--- START ---

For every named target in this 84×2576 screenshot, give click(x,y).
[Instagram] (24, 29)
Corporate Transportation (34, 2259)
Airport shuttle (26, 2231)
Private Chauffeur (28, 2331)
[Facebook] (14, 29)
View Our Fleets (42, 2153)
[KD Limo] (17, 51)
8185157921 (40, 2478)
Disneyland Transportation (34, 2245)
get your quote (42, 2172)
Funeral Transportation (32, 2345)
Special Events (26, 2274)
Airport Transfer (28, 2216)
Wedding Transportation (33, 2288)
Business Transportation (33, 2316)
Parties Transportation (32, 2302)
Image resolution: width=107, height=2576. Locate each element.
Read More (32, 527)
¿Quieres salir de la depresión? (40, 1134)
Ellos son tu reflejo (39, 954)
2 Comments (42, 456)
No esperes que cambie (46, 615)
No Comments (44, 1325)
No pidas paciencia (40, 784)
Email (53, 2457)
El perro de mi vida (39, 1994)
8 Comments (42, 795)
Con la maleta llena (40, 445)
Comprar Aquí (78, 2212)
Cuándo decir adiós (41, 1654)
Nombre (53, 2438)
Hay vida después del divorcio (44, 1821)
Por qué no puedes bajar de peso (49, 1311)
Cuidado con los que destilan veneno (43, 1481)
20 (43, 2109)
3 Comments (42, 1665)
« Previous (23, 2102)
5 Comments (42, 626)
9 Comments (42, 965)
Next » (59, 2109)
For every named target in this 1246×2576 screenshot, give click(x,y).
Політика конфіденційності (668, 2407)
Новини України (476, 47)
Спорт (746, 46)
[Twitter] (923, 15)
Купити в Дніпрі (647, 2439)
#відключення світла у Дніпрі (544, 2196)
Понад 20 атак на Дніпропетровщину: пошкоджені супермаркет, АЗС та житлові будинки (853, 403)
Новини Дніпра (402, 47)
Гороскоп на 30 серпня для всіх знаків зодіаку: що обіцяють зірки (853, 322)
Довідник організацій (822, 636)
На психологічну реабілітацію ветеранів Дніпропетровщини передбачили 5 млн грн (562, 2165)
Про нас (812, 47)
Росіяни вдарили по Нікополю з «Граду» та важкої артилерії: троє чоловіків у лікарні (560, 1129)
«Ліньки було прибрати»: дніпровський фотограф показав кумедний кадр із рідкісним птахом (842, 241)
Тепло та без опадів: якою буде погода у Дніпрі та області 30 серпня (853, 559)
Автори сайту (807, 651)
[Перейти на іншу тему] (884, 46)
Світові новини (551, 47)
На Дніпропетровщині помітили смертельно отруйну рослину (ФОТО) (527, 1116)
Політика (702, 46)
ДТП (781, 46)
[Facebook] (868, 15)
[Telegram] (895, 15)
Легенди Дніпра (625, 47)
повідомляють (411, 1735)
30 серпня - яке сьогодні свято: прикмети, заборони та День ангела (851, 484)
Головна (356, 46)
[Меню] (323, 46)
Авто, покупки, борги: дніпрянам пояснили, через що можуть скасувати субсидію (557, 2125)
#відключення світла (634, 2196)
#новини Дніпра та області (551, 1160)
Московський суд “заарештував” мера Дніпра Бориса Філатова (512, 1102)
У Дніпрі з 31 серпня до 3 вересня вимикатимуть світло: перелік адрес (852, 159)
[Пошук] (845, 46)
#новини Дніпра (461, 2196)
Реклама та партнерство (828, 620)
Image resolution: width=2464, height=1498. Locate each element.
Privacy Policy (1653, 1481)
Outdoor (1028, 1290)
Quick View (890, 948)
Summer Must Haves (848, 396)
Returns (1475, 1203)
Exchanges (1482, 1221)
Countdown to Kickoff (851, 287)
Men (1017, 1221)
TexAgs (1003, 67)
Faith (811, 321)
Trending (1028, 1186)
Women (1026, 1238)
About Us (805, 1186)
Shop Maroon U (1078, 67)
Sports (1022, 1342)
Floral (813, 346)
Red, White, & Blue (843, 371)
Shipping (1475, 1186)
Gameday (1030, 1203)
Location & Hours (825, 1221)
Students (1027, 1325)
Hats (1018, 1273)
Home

--- END ---

EXERCISE - Repeat the entries above verbatim, but only from the line that has "Автори сайту (807, 651)" down to the line that has "Філатова (512, 1102)", inclusive.

ANSWER SPACE -
Автори сайту (807, 651)
[Перейти на іншу тему] (884, 46)
Світові новини (551, 47)
На Дніпропетровщині помітили смертельно отруйну рослину (ФОТО) (527, 1116)
Політика (702, 46)
ДТП (781, 46)
[Facebook] (868, 15)
[Telegram] (895, 15)
Легенди Дніпра (625, 47)
повідомляють (411, 1735)
30 серпня - яке сьогодні свято: прикмети, заборони та День ангела (851, 484)
Головна (356, 46)
[Меню] (323, 46)
Авто, покупки, борги: дніпрянам пояснили, через що можуть скасувати субсидію (557, 2125)
#відключення світла (634, 2196)
#новини Дніпра та області (551, 1160)
Московський суд “заарештував” мера Дніпра Бориса Філатова (512, 1102)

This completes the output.